** Selected passage **
:::::

Fitch Affirms Famsa's IDRs at 'B+'; Outlook Stable

MONTERREY, Mexico--()--Fitch Ratings has affirmed the following ratings of Grupo Famsa, S.A.B. de C.V. (Famsa or the Issuer):

--Foreign Currency Issuer Default Rating (IDR) at 'B+';

--Local Currency IDR at 'B+';

--Long-term National Scale Rating at 'BBB(mex)';

--Short-term National Scale Rating at 'F3(mex)';

--USD200 million senior unsecured notes due in 2015 at 'B+/RR4';

--MXN1 billion Certificados Bursatiles issuance due 2014, 'BBB(mex)'.

--MXN1 billion Short-term Certificados Bursatiles programs at 'F3(mex)'.

The Rating Outlook is Stable.

Famsa's ratings reflect its market position in the Mexican retail sector, geographic and product diversification, broadly stable operating cash flow generation by the retail operation, and the strong linkage with its banking subsidiary, Banco Ahorro Famsa (BAF, or the Bank), rated 'BBB(mex)' by Fitch. On the other hand, the ratings are constrained by lower Same Store Sales (SSS) when compared to peers, both in Mexico, and particularly, in the U.S. The 'RR4' rating reflects an expected recovery of between 30% and 50% in case of default.

Regarding revenues, those of BAF have increased strongly over the last few years. Nonetheless, SSS for Mexico (which include financial revenues) have underperformed the industry (as compared to the company's ANTAD peers). Similarly, the U.S. operations have shown a decline in SSS terms since 2008, and double digit decreases in the last two years, resulting in a negative EBITDA of MXN202 million for 2011, mainly driven by operations on the West Coast.

Due to the aforementioned weak results by FAMSA USA, the company has recently announced its openness to consider strategic alternatives with regards to FAMSA's U.S. operations. If any alternative that might be undertaken is able to stem the outflow of cash to FAMSA USA, as well as perhaps diminish the debt burden, it could be considered a leverage-positive development. Continued negative results in the U.S. or failure to undertake any strategic alternative that alleviates this situation, should pressure the ratings.

:::::

** What is being asked **
Write out the part of the Famsa ratings notice that opens with "--Local Currency IDR" and closes with "due 2014, 'BBB(mex)'.", swapping "senior unsecured notes" for "unsecured senior notes". The records come from a separate source, not from the Famsa ratings notice.

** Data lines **
:::::

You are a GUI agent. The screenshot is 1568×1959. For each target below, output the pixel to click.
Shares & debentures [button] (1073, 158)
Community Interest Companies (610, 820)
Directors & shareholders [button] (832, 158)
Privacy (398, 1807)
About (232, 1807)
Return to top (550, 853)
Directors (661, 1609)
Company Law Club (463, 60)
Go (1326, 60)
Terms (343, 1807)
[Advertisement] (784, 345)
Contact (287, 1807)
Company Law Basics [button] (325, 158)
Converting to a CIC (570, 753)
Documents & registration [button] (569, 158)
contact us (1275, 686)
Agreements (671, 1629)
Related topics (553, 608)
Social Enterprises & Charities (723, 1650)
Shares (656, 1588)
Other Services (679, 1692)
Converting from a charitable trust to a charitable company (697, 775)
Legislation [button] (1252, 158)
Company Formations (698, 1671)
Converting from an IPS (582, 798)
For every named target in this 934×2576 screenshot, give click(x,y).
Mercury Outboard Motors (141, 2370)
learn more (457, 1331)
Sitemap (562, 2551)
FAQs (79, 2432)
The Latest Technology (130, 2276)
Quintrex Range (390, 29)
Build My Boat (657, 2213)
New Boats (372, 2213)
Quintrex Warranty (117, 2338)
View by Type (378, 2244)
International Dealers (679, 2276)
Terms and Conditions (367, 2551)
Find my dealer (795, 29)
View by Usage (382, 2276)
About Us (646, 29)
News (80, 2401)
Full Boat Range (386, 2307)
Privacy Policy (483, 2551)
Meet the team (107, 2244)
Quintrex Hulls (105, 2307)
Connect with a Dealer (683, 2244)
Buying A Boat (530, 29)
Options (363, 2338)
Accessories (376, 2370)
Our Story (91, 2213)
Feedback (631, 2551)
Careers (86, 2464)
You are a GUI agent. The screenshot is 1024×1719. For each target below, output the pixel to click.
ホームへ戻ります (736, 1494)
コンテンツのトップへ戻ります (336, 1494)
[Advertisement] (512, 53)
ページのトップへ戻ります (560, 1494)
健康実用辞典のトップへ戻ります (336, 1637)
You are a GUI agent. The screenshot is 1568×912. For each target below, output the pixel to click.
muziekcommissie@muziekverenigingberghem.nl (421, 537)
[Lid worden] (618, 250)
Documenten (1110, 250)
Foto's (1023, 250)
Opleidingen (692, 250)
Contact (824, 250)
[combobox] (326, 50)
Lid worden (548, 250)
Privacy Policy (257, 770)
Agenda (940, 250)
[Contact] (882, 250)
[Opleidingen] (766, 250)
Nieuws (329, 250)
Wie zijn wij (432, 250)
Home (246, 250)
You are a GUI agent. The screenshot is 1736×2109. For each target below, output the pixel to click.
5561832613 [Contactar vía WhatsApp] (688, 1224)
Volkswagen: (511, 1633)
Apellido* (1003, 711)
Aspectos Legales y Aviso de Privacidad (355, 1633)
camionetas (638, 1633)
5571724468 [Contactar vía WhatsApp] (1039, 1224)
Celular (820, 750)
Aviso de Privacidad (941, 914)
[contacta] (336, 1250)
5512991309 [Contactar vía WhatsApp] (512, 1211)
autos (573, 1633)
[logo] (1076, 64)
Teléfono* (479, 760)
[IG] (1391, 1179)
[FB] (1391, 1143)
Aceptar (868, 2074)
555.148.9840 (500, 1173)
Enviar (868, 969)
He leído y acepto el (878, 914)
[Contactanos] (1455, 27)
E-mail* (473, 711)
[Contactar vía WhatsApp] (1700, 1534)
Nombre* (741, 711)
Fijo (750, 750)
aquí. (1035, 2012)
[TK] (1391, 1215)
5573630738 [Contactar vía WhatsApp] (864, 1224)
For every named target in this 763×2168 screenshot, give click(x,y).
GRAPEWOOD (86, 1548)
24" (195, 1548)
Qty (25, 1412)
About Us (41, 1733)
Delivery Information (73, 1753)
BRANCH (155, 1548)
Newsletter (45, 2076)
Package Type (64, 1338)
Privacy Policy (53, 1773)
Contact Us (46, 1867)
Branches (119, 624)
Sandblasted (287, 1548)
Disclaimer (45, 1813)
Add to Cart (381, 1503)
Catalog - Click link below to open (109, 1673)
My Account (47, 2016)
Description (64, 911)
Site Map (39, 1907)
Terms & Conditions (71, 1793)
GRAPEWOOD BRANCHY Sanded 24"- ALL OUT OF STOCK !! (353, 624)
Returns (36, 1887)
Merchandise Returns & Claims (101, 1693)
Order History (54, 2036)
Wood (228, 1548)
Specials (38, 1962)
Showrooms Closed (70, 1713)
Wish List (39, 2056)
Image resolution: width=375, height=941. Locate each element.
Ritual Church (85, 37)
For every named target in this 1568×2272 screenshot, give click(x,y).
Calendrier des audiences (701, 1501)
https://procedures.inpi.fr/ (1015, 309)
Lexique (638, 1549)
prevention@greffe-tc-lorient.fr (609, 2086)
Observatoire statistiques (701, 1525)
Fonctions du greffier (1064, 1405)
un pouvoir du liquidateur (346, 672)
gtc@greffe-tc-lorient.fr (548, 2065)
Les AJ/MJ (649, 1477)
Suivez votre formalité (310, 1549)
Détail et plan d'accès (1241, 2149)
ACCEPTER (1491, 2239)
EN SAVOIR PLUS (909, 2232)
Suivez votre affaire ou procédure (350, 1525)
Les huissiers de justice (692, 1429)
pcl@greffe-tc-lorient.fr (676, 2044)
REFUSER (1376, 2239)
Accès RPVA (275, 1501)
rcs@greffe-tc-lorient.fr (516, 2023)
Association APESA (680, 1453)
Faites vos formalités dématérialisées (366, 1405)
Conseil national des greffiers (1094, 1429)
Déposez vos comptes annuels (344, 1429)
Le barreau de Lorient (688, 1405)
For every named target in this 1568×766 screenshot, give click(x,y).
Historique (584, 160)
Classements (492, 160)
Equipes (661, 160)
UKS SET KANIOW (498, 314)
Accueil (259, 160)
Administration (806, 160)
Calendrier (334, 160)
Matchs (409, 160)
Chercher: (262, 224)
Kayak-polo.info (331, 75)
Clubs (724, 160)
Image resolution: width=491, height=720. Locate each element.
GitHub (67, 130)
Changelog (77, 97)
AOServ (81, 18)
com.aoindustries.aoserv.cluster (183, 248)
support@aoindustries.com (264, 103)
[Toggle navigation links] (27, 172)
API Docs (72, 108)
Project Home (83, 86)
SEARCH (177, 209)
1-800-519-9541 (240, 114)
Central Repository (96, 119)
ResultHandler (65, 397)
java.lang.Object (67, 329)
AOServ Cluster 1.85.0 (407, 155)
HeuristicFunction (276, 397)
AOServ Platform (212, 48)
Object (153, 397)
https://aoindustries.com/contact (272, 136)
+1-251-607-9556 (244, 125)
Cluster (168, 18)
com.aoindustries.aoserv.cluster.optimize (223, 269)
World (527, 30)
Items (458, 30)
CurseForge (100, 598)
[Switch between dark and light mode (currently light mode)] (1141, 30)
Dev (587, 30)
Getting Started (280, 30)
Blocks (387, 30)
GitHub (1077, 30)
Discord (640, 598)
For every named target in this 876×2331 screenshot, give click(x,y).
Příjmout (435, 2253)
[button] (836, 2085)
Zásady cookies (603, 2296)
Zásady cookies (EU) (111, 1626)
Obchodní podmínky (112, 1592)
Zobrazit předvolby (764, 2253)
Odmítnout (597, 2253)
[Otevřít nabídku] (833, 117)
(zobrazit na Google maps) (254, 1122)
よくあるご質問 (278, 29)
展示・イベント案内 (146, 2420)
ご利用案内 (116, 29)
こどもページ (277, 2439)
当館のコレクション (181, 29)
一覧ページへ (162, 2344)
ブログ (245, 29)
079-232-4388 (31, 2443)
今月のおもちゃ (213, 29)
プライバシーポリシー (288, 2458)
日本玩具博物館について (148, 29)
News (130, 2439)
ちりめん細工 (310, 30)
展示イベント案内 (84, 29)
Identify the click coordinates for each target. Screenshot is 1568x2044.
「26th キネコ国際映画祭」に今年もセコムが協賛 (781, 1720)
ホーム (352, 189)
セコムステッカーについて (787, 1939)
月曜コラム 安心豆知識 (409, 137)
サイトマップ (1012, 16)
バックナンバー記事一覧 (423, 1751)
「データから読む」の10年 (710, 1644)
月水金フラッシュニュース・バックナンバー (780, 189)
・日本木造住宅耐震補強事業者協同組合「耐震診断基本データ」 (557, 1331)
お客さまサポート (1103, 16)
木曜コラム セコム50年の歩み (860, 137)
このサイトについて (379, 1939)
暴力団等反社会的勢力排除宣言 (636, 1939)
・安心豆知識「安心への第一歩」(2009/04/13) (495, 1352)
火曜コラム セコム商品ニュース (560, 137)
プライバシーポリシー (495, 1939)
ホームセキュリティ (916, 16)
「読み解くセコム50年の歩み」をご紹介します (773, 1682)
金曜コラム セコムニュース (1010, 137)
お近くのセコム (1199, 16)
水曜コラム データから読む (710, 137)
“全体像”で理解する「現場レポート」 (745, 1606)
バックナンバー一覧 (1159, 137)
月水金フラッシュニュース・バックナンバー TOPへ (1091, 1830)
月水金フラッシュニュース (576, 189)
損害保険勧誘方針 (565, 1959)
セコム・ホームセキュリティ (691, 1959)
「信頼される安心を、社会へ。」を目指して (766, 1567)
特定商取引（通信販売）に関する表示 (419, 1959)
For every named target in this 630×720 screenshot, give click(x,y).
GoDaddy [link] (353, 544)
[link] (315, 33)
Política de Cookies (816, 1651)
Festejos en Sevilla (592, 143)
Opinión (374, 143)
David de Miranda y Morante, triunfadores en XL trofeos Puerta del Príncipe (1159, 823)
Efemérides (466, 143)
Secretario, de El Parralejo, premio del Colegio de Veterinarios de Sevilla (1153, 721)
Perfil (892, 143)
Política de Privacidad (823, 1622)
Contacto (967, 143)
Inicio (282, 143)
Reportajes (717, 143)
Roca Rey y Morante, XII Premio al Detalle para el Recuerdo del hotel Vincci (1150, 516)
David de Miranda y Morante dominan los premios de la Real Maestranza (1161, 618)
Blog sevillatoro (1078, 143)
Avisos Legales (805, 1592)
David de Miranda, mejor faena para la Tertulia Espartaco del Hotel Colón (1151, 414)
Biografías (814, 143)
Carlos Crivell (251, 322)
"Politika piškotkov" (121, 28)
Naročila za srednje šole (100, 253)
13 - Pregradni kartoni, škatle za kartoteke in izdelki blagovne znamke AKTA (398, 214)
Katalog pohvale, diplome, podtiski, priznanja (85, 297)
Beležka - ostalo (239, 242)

:::::

** The result **
--Local Currency IDR at 'B+';

--Long-term National Scale Rating at 'BBB(mex)';

--Short-term National Scale Rating at 'F3(mex)';

--USD200 million unsecured senior notes due in 2015 at 'B+/RR4';

--MXN1 billion Certificados Bursatiles issuance due 2014, 'BBB(mex)'.